Oruç yalnızca mide ile tutulmaz. Bütün uzuvların bu ibadete iştirak etmesi îcâb eder.
İslâm’ın beş temel esasından biri olan orucu; yalan, gıybet, kovuculuk gibi zaaflarla zedeleyerek ecrini asgarî seviyeye düşürmek, büyük bir israftır.
Peygamber Efendimiz (sav) şöyle buyurur:
“Kim yalan konuşmayı ve yalan-dolanla iş yapmayı terk etmezse, Allah o kimsenin yemesini-içmesini bırakmasına kıymet vermez.” (Buhârî, Savm Edeb)
Bu sebeple oruçta ağza bir şey girmemesine dikkat etmek kadar, ağızdan yanlış bir ifadenin çıkmamasına da dikkat edilmelidir.
Bu Ramazan-ı Şerifte elimizle, dilimizle, gözümüzle ve tüm kalbimizle niyet edip oruç tutalım!
Abdullah İbni Abbas (ra)’dan rivayet edildiğine göre Rasûlullah (sav) şöyle söylemeyi itiyat edinmişti:
“Allah’ım! Sana teslim oldum, ben Sana inandım, Sana dayandım. Yüzümü gönlümü Sana çevirdim, Senin yardımınla düşmanlara karşı mücadele ettim.
Allah’ım! Beni saptırmandan yine Sana, Senin büyüklüğüne sığınırım ki Senden başka ilah yoktur.
Ölmeyecek diri yalnız Sensin. Cinler ve insanlar ise, hep ölümlüdürler!”
(Müslim, Buhari)
Özellikle sıkışık anlarda Allah’a tevekkülün kıymeti büyüktür. Tevekkül, telaş ve paniği önler.
Soğukkanlılık, Allah’a güvenden kaynaklanır.
Tarihte, hayatının tamamı en ince teferruatına kadar tesbit edilebilen tek peygamber ve tek insan, Hz. Muhammed Mustafa (sav)’dir. O’nun bütün söz, fiil ve duyguları anbean kaydedilerek târihe bir şeref levhası halinde geçmiştir. Hz. Peygamberdeki “üsve-i hasene”, yani örnek şahsiyet, bütün bir beşeriyyet için zirve teşkil etmiştir.
Rasûlullah (sav) buyurdular:
“İnsan, kulluk vazifelerini ifada kusur gösterir, yani her ibadetini kafi miktarda yapmayıp azaltırsa Cenâb-ı Allah onu gam ve kedere mübtela kılar.”
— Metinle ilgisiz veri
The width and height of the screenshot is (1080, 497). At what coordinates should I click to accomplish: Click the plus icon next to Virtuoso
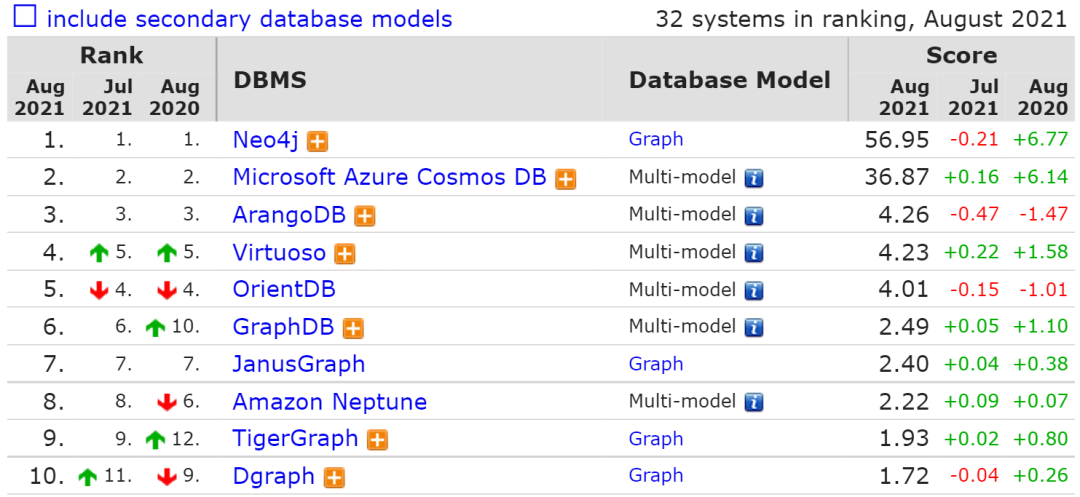[x=345, y=254]
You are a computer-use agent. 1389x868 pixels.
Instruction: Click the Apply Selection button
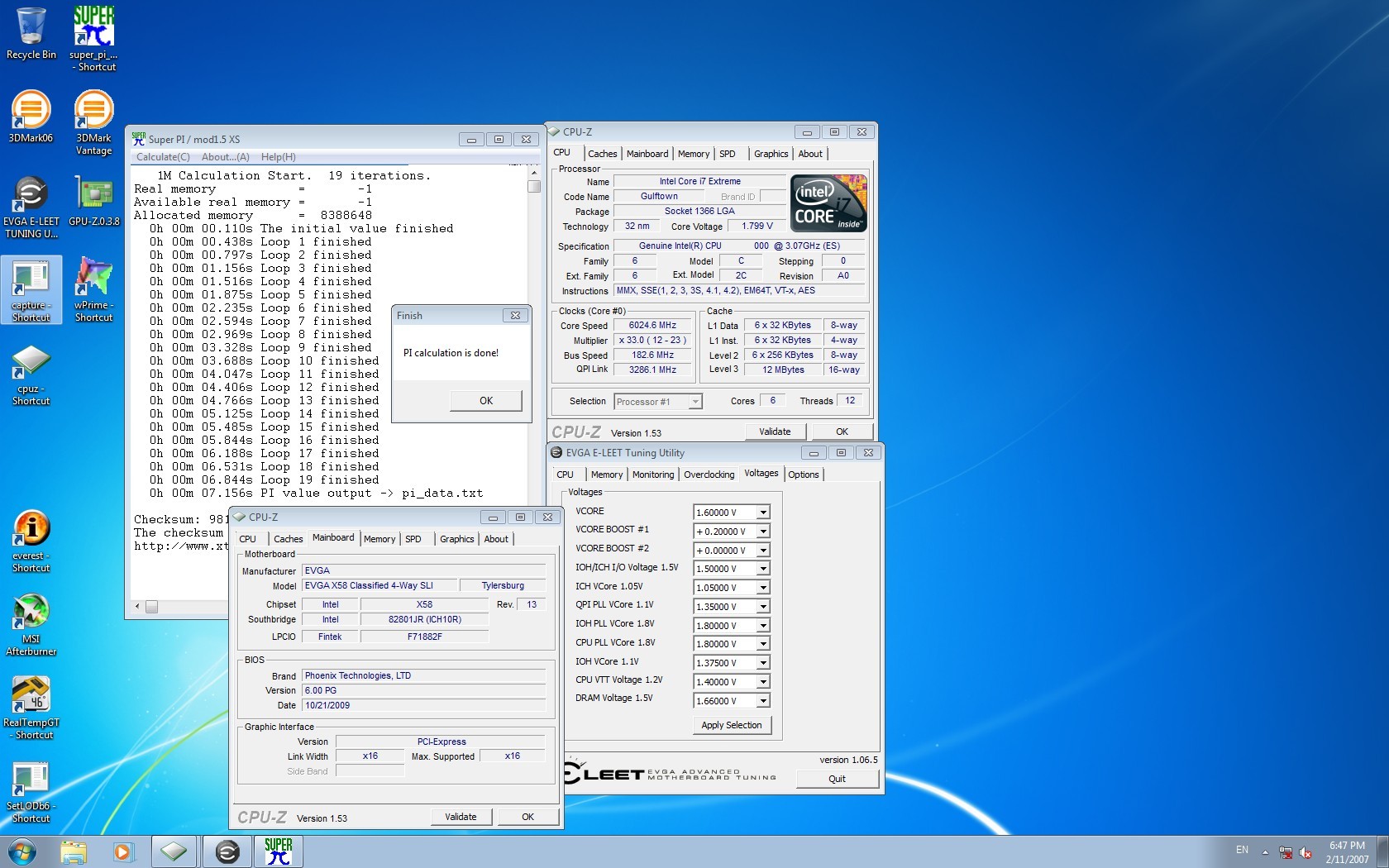point(731,725)
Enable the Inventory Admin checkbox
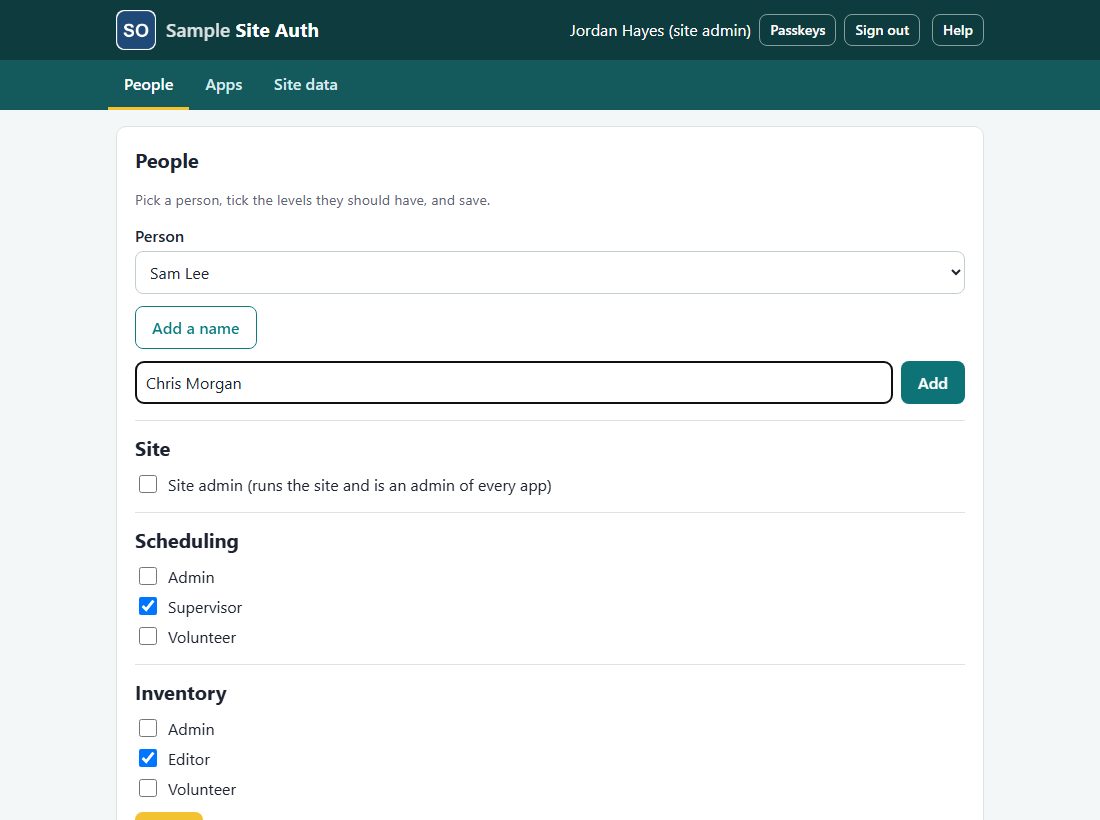 tap(148, 728)
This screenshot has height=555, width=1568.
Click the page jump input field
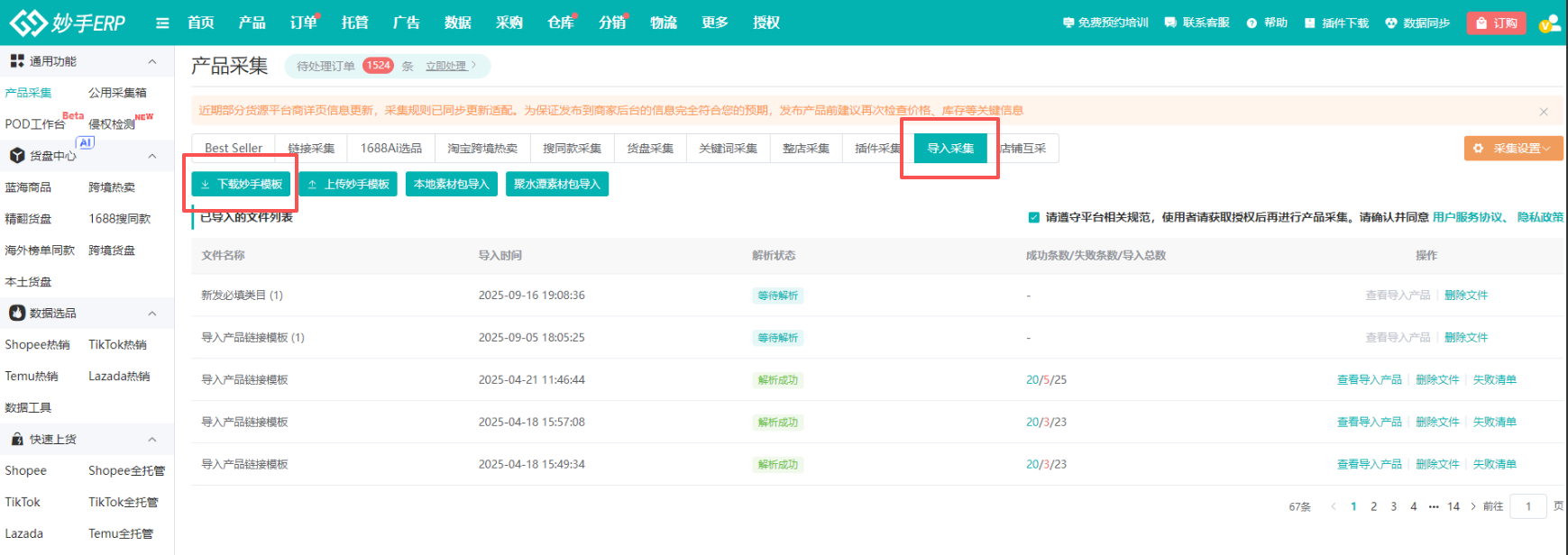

İnsan dâimâ Rabbine sığınmak, Onunla beraber olmak ve zaman zaman da Onunla konuşmak ister.
Bu durumda O’nun kelâmı olan Kur’ân-ı Kerim ile meşgul olur. Bu suretle kalben ferahlar, rûhen rahatlar, zihnen dinlenir ve manen güçlenir. Okuduğu âyetlerden istikamet alır, önceki insanların hâlinden ibret ve dersler çıkarır ve yoluna devam eder.
En mühimi de, insan ibadetler sâyesinde ruhen yükselir ve hakiki insanlık şerefine nail olur.
İbâdetlerle Allah’a yaklaşabildiği nisbette kâinatın gözbebeği olma vasfını elde eder.
İslâm, insânî faaliyet alanlarının hiçbirini ihmal etmeyen ve hayatı tüm yönleriyle ihtivâ eden bütün bir sistemdir.
Rasûlullah (sav) buyurdular:
“Allah’ı rab, İslâm’ı din, Muhammed’i peygamber olarak benimseyip onlardan razı olan kimse imanın tadını tatmıştır” (Müslim, İmân)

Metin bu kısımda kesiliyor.